The Okinawa adventure began with the American Consulate-General of Naha and KIF Okinawa hosted “A Lunch with Mr. Shin Koyamada and U.S. Airmen.” Koyamada gave a casual lecture at he Kadena Air Base-Chapel in front of U.S. Airmen, his fans and other military personnel from the base.
The purpose of the event was to informally pay respects to and speak with the Military community, and promote U.S.-
Japan friendship. With everyone sitting in comfortable sofas and couches, eating healthy sandwiches, snacks and drinks, for about an hour and using English, Koyamada shared his experiences about studying in the U.S., pursuing his American dream and on the importance of promoting friendship between the two nations.
Following the many laughs and smiles with the military personnel, Koyamada happily agreed to demonstrate his martial arts skills, then by using a military volunteer as a target he introduced the airmen to some basic self-defense skills.
After his talk and demonstration, Koyamada was interviewed by Kadena Air Base Television where he was presented with an official U.S. Air Force Challenge Coin by the representative of the Kadena Air Base.
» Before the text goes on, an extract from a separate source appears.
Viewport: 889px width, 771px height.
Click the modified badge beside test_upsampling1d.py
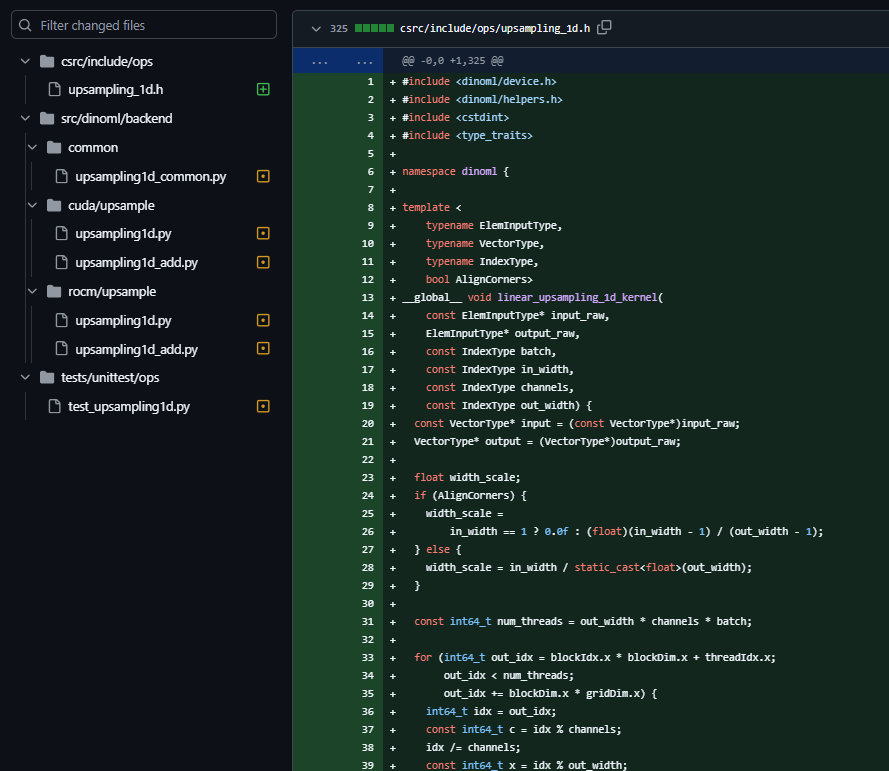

Koyamada told them that he was grateful for being part of the community and to talking with the Airmen, and looked forward to further promoting the U.S.-Japan Alliance in Okinawa and in other regions of Japan.
Following the presentation, a U.S. Air Force captain kindly gave Koyamada a tour around the Base and introduced him to other military personnel. Koyamada continued the extemporanious Base meetings and greetings for about 90 minutes.
Koyamada commented that the U.S. base was a very fascinating place and made him feel like he was back at his home in the U.S. because they had American supermarkets, grocery stores, restaurants, ATMs, even the blue U.S. Postal Services mailboxes. Streets were full of American folks walking everywhere, yet it was visually strange to see Japanese taxis zipping around using Japanese traffic rules inside the Base. He also noted that one can only use American dollars in cash and if you use an American credit card, they don’t charge you the popular international transaction fees, even though you are actually in Japan. It was not completely America, but more of a Hybrid City inside the Base, half-America and half-Japan. Koyamada closed by telling the captain that everyone in the Base were very nice and very dedicated.